As part of the migration, it is planned that current owners and user body "Wikivoyage e.V." will remain in place as an associated organization affiliated with the Wikimedia Foundation "at an organizational level". Wikivoyage stated that, freed of the need to maintain its servers, it would be able to benefit by increasing its work related to outreach, community support, discussion and information, and technical enhancements to the site's software.

In September 2012, Internet Brands filed a lawsuit against one Wikitravel administrator, Ryan Holliday, and one Wikipedia administrator, James Heilman, accusing them of trademark breach and commercial misconduct in the proposals affecting that site, with the defendants and Wikimedia rejecting the case as an example of a SLAPP lawsuit—one that is undertaken without plausible legal grounds for the primary purpose of deterring, overwhelming, or frustrating people engaged in fully lawful actions. On November 19, 2012, the claims by Internet Brands were dismissed by the United States District Court for the Central District of California.

=== Since migration ===
In 2021, the blogger Gaganpreet claimed Wikivoyage was not being indexed by Bing, Yahoo or DuckDuckGo.

== Reception ==
Sarah Mitroff writing in Wired wrote that WikiVoyage was late to an already crowded and competitive travel industry when it launched in 2013, including competitors like Yelp, TripAdvisor, Lonely Planet, and Google which had recently purchased Frommer's which helped to give it more travel data for its search results. The review saw a place for WikiTravel in places where connectivity was difficult or expensive and carrying print-out guides would be convenient. Mitroff cautioned that the site still had lots of holes in its coverage and worried about the incentives for spammers to plug their businesses.

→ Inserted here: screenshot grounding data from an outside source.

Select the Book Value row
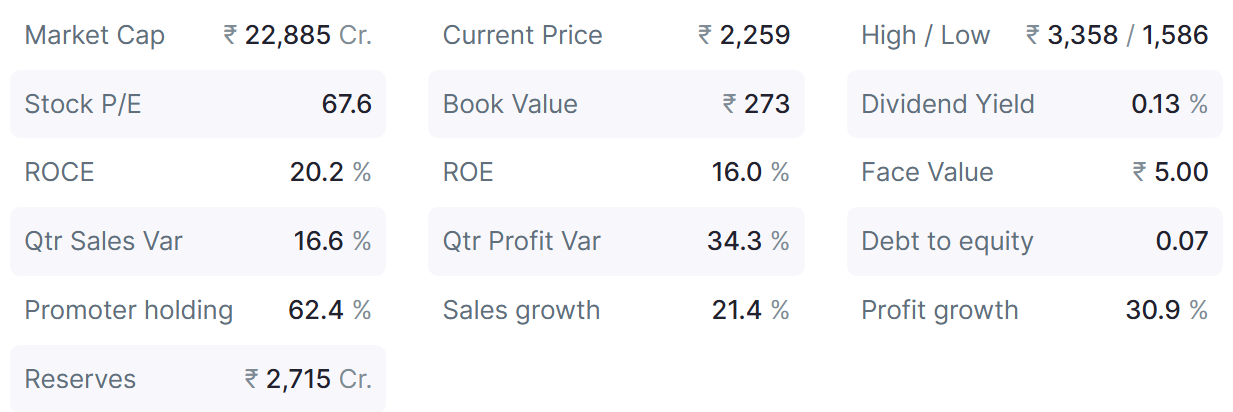Image resolution: width=1233 pixels, height=412 pixels. (616, 104)
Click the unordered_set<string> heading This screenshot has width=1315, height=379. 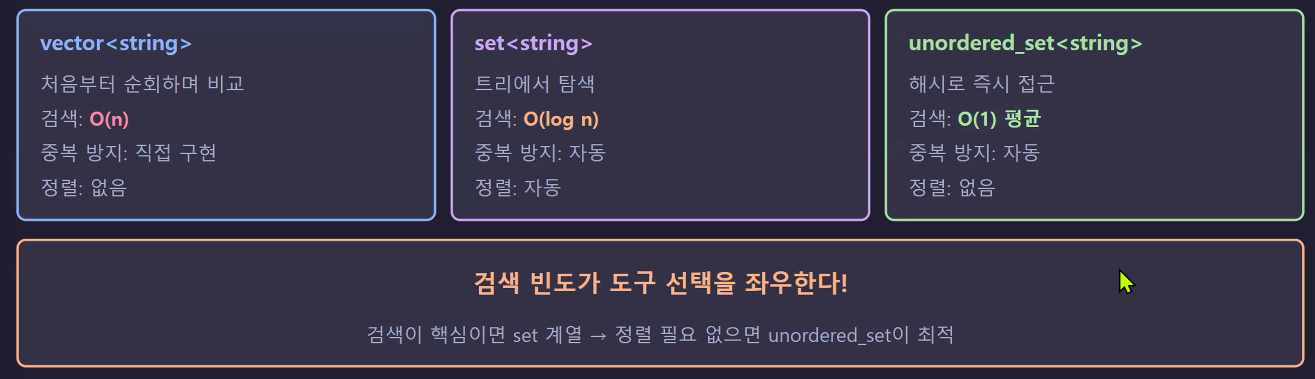click(x=1026, y=44)
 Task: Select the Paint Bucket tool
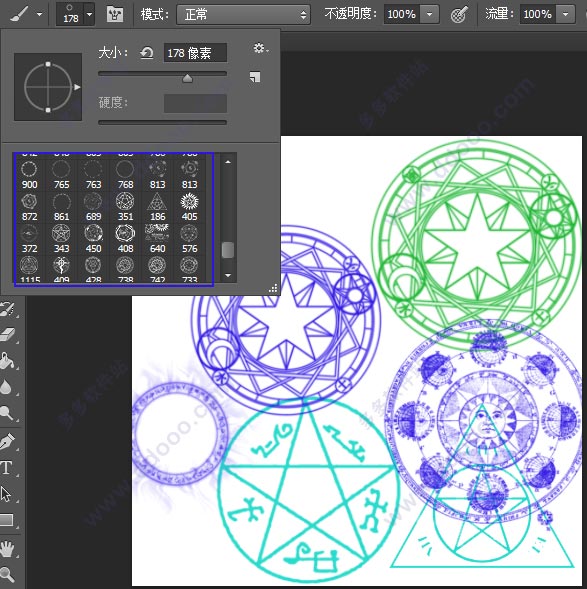(7, 361)
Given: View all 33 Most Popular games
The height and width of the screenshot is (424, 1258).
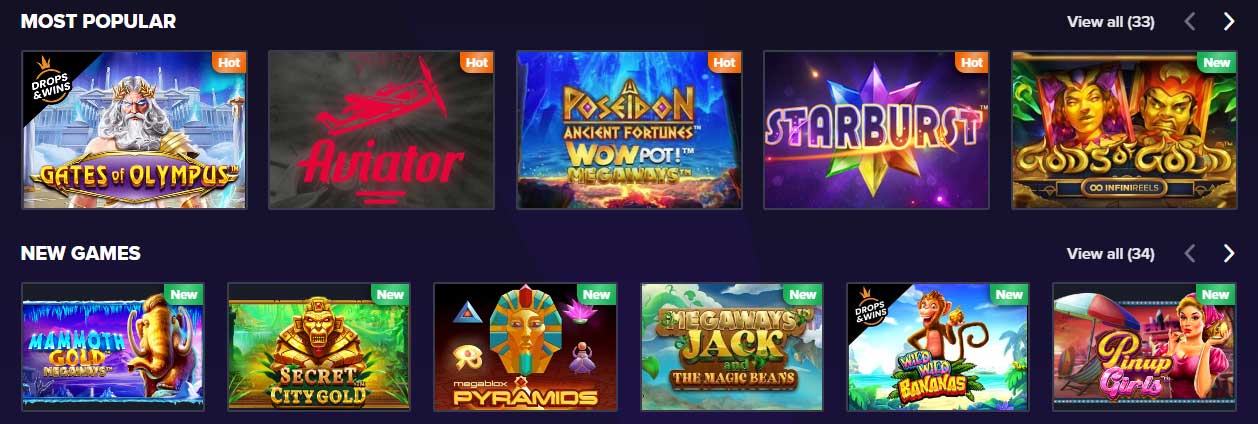Looking at the screenshot, I should 1110,21.
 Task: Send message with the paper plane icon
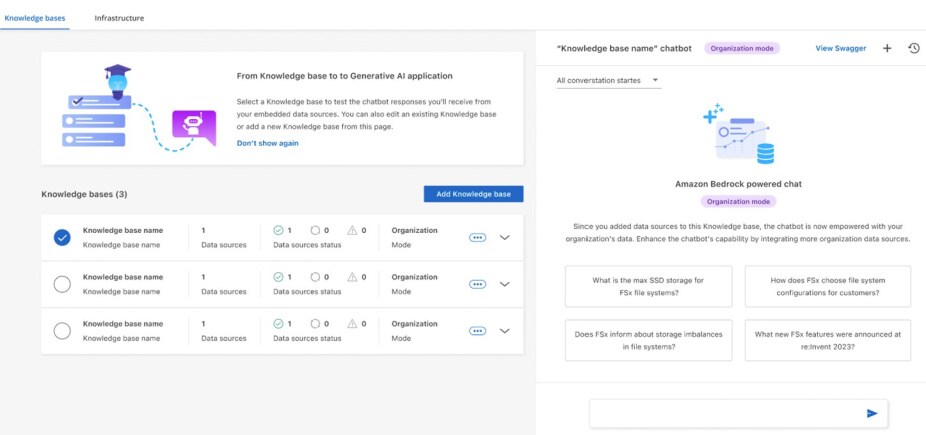coord(872,413)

Mark Johanson writing in International Business Times reviewed the site at its launch in 2013 and had the potential to disrupt the guide book industry as it was structured to provide a comprehensive guide focused on practical tips. Douglas Quinby, a senior researcher at PhoCusWright dismissed the idea that Wikivoyage would succeed citing the growing importance of social media and the well-funded businesses (like Expedia, Kayak, Tripadvisor and Google) already trying to innovate and compete in that space.

Simon Sharwood writing in 2013 in The Register questioned the need for WikiVoyage with Wikitravel offering many of the same features without evidence of edit wars and spam but welcomed the competition with TripAdvisor which he said struggled to moderate negative reviews that could be coming from rival business. Sharwood hopes that Wikivoyage will move higher up the search engine results for travel searches in place of some of the hotel booking services that often rise to the top.

Nick Douglas in Lifehacker in 2018 recommended WikiVoyage as a great starting place for travelers looking to get an overview of a place that was more relevant and fun than reading Wikipedia articles on a place. Douglas said that Wikivoyage had grown larger and gotten more edits than Wikitravel, which never mentions Wikivoyage.

In 2021, Brendan Luyt reviewed Wikivoyage's coverage of Cambodia and found it was not on pace to threaten the travel guide book market, but still held potential.